Data entries
● ● ● ● ● ● ●

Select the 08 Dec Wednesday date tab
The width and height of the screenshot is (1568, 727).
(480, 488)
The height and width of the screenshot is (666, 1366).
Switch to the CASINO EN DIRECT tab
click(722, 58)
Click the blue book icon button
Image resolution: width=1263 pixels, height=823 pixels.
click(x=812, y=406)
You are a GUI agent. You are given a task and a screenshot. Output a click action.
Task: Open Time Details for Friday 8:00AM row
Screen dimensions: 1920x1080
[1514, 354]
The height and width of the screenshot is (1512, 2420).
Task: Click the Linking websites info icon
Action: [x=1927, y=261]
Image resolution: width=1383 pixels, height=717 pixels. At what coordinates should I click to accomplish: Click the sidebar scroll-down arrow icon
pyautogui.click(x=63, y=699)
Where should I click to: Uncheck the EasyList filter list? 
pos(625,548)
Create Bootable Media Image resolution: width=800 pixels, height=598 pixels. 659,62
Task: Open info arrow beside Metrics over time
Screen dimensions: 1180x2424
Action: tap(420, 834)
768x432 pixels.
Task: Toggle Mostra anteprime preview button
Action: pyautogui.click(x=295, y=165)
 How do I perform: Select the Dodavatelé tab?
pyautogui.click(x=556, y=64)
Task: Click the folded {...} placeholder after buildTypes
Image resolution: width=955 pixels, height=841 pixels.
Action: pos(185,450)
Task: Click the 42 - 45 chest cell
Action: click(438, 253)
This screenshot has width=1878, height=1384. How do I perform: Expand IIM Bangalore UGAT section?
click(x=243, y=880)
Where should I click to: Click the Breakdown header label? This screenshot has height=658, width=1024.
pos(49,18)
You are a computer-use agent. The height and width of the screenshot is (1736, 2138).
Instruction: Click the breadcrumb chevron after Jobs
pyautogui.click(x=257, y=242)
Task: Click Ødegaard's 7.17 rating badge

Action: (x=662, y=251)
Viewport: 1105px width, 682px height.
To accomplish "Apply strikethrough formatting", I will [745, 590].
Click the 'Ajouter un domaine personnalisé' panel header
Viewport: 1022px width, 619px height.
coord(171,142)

● ● ● ● ● ● ●

> _TASK PROMPT_:
Please lay out all of the material above as a numbered list, omitting any blank lines.

> _EXERCISE RESPONSE_:
1. Select the 08 Dec Wednesday date tab
2. The width and height of the screenshot is (1568, 727).
3. (480, 488)
4. The height and width of the screenshot is (666, 1366).
5. Switch to the CASINO EN DIRECT tab
6. click(722, 58)
7. Click the blue book icon button
8. Image resolution: width=1263 pixels, height=823 pixels.
9. click(x=812, y=406)
10. You are a GUI agent. You are given a task and a screenshot. Output a click action.
11. Task: Open Time Details for Friday 8:00AM row
12. Screen dimensions: 1920x1080
13. [1514, 354]
14. The height and width of the screenshot is (1512, 2420).
15. Task: Click the Linking websites info icon
16. Action: [x=1927, y=261]
17. Image resolution: width=1383 pixels, height=717 pixels. At what coordinates should I click to accomplish: Click the sidebar scroll-down arrow icon
18. pyautogui.click(x=63, y=699)
19. Where should I click to: Uncheck the EasyList filter list? 
20. pos(625,548)
21. Create Bootable Media Image resolution: width=800 pixels, height=598 pixels. 659,62
22. Task: Open info arrow beside Metrics over time
23. Screen dimensions: 1180x2424
24. Action: tap(420, 834)
25. 768x432 pixels.
26. Task: Toggle Mostra anteprime preview button
27. Action: pyautogui.click(x=295, y=165)
28.  How do I perform: Select the Dodavatelé tab?
29. pyautogui.click(x=556, y=64)
30. Task: Click the folded {...} placeholder after buildTypes
31. Image resolution: width=955 pixels, height=841 pixels.
32. Action: pos(185,450)
33. Task: Click the 42 - 45 chest cell
34. Action: click(438, 253)
35. This screenshot has width=1878, height=1384. How do I perform: Expand IIM Bangalore UGAT section?
36. click(x=243, y=880)
37. Where should I click to: Click the Breakdown header label? This screenshot has height=658, width=1024.
38. pos(49,18)
39. You are a computer-use agent. The height and width of the screenshot is (1736, 2138).
40. Instruction: Click the breadcrumb chevron after Jobs
41. pyautogui.click(x=257, y=242)
42. Task: Click Ødegaard's 7.17 rating badge
43. Action: (x=662, y=251)
44. Viewport: 1105px width, 682px height.
45. To accomplish "Apply strikethrough formatting", I will [745, 590].
46. Click the 'Ajouter un domaine personnalisé' panel header
47. Viewport: 1022px width, 619px height.
48. coord(171,142)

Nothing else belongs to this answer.